Il est rare qu’un film documentaire dont le dispositif est apparemment très simple – un auto-documentaire sur la réconciliation avec sa propre famille – nous réserve autant de moments émotionnellement denses, denses de violence et de fragilité à la fois. Felipe rentre en Colombie, après avoir rompu avec sa famille et un passé marqué par l’abandon – c’est le père longuement drogué et ses vingt-cinq ans d’absence – et la violence – c’est la mère, fuie par le petit Felipe qui à quatorze ans se retrouve ainsi à vivre dans les rues des quartiers les plus violents de Bogotà. Dix ans d’exil en Europe ne permettent pas d’oublier cette histoire, et la décision de rentrer en Colombie pour se reconnecter avec sa famille est d’abord la reconnaissance d’un passé qui ne peut pas passer, d’une mémoire qui ne peut pas être refoulée. Los fantasmas del Caribe s’inscrit donc sous le signe de l’explicitation – d’où l’usage intelligent de la voix off, dont il faut pourtant parfois admettre la redondance face à des images déjà très parlantes. Mais, justement, il s’agit aussi de reconnaître le bienfait du dire, de l’explicitation verbale, qui renforce la valeur thérapeutique de l’acte de filmer.

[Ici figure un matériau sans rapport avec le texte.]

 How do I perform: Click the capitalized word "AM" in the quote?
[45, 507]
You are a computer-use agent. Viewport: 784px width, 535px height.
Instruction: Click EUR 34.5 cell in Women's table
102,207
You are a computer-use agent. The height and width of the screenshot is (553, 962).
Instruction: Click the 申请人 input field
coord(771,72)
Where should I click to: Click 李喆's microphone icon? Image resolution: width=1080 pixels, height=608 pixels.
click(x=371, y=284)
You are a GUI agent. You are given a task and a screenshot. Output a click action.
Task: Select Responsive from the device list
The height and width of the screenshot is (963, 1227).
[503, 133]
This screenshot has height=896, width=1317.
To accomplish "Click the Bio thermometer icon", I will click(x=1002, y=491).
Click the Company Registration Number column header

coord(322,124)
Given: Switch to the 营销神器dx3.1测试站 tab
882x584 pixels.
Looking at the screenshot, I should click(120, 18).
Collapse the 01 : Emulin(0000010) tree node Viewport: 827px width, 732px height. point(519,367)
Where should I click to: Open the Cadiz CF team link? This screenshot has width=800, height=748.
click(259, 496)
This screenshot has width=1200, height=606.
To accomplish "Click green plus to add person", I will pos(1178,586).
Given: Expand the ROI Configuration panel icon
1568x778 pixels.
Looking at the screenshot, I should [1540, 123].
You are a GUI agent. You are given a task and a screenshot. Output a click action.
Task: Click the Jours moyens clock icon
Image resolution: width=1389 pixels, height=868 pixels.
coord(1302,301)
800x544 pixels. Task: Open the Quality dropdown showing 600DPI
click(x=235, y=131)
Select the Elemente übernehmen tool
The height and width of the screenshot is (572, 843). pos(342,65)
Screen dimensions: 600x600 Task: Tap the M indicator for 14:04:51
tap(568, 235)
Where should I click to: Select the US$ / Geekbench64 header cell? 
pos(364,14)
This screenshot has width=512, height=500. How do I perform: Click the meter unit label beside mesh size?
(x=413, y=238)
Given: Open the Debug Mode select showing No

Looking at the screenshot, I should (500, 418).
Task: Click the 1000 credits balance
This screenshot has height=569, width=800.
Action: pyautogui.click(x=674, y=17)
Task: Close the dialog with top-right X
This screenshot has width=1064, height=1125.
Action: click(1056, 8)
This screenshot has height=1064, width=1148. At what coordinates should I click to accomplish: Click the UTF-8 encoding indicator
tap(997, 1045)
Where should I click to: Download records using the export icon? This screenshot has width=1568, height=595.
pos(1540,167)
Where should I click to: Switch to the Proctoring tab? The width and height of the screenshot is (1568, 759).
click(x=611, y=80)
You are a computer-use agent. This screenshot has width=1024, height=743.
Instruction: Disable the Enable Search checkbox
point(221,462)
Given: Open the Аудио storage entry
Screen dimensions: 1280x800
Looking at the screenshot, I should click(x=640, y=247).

Le choix de se filmer soi-même dans ce processus de réappropriation n’a rien à voir avec l’auto-représentation et la mise-en-scène. Felipe Monroy est particulièrement habile à se mettre en recul pour laisser parler ses proches, aussi car au fond l’écoute est une arme plus puissante que le reproche. Par ailleurs, Felipe n’est pas seulement sujet mais également spectateur d’un autre sujet que sa famille : la Colombie toute entière comme corps social déchiré par la violence, divisé par les injustices, mais également en quête de réconciliation. Dès les premières images du film, où l’impressionnante étendue de la ville de Bogotà prend forme à partir du noir, la capitale de la Colombie et la Colombie elle-même sont le protagoniste caché de Los fantasmas del Caribe. L’histoire personnelle se mélange alors avec l’histoire de la nation et les membres de la famille s’avèrent être autant de miroirs d’un peuple partagé entre fatalisme religieux et soif de justice, entre désespoir et illusion. Le père et la mère finissent ainsi par incarner des catégories politiques sinon philosophiques qu’on pourrait nommer, respectivement, la “dépense” – la référence à Georges Bataille n’est pas à exclure… – et l’ordre (patriarcal).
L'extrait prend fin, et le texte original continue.